What is expected →
Look through the data below and output, unchanged, every line from the one holding "Open the Selections menu" through the one holding "Where should I", inclusive. Skip the pictures.

-------- Input

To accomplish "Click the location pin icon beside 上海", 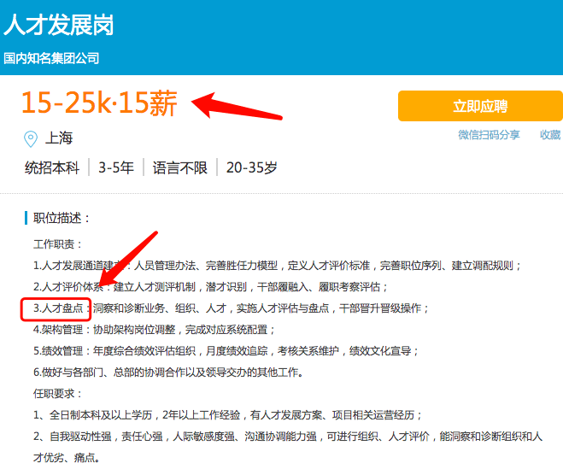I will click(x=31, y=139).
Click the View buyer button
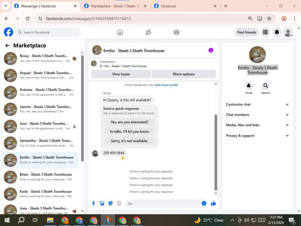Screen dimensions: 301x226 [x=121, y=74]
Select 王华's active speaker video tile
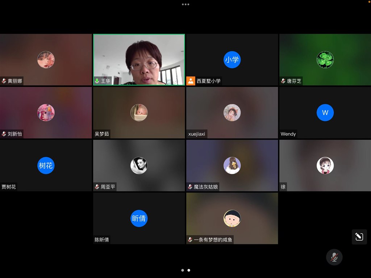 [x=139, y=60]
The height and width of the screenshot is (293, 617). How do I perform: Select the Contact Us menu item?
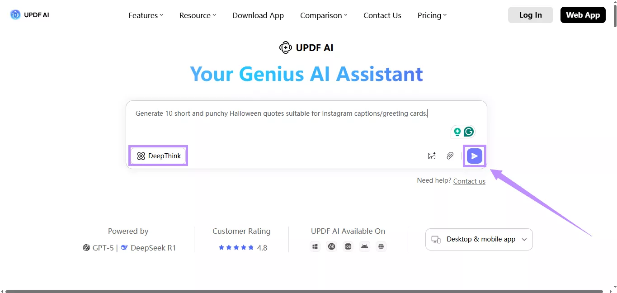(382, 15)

----------------
-------- Input

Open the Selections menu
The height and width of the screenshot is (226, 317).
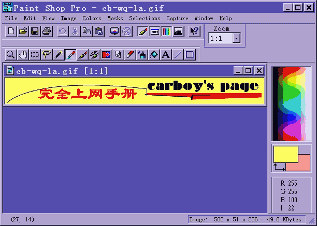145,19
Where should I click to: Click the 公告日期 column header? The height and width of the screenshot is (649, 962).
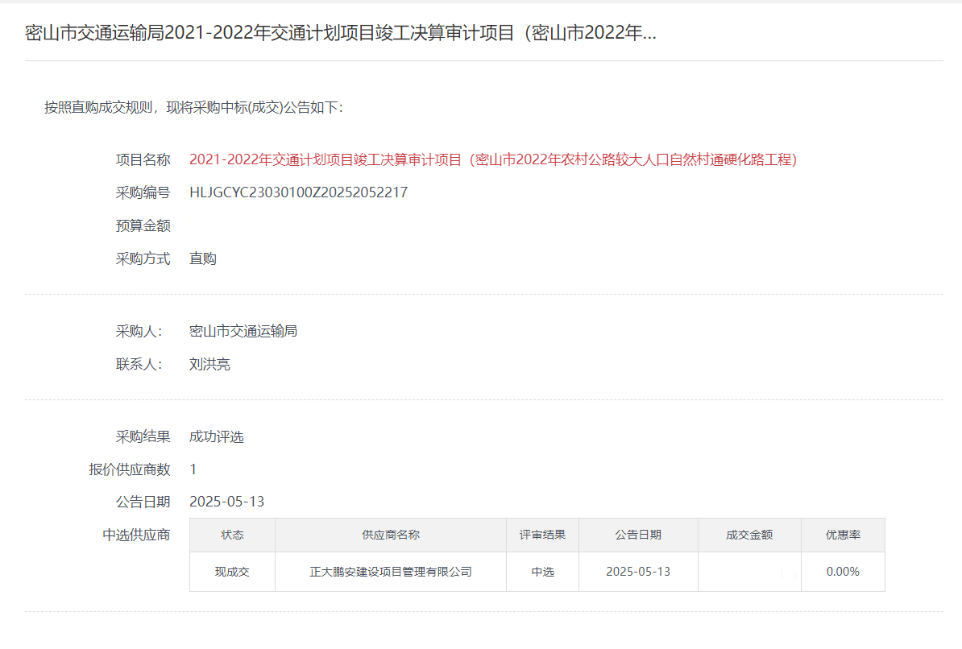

----------------
-------- Input

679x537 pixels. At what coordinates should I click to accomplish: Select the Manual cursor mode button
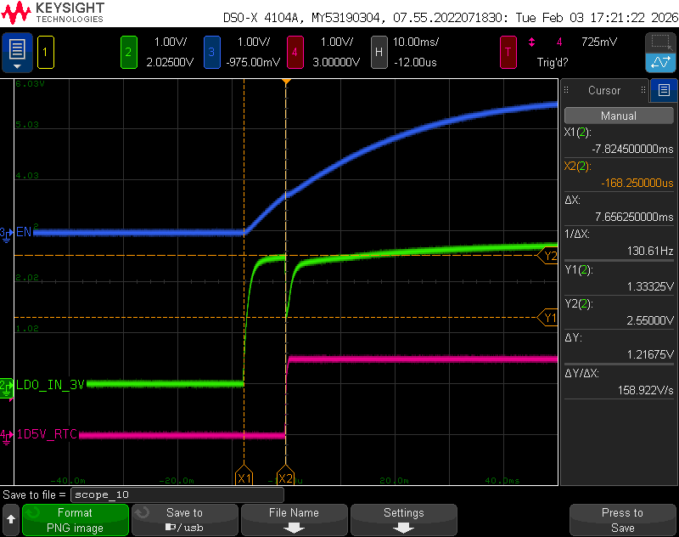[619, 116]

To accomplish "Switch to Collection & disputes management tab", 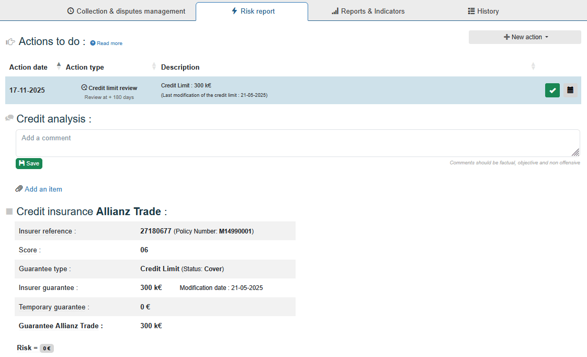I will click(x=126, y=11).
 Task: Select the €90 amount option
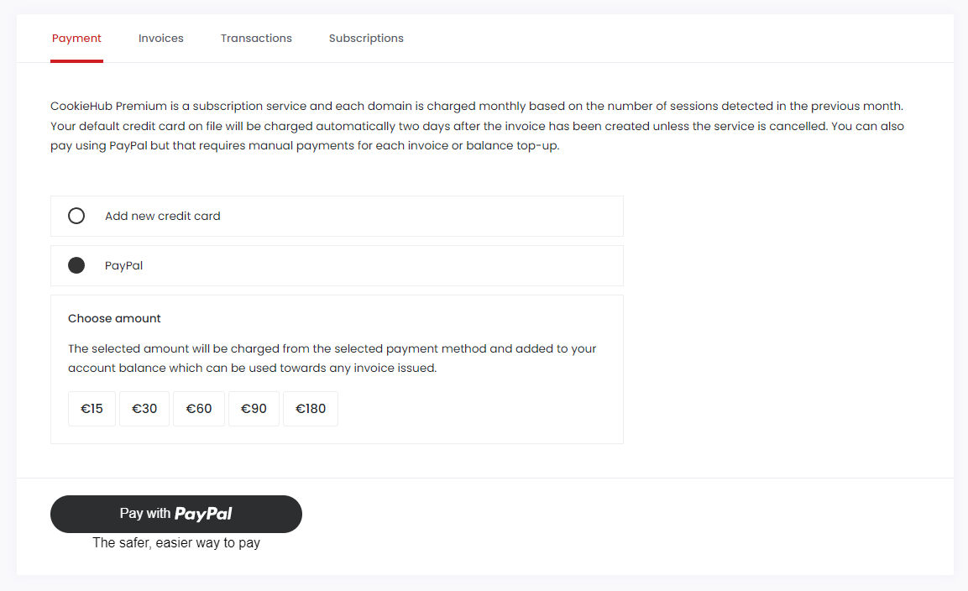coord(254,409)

----------------

Solution →
Open the Selections menu
The height and width of the screenshot is (226, 317).
145,19
Where should I click to: Click the 公告日期 column header? The height and width of the screenshot is (649, 962).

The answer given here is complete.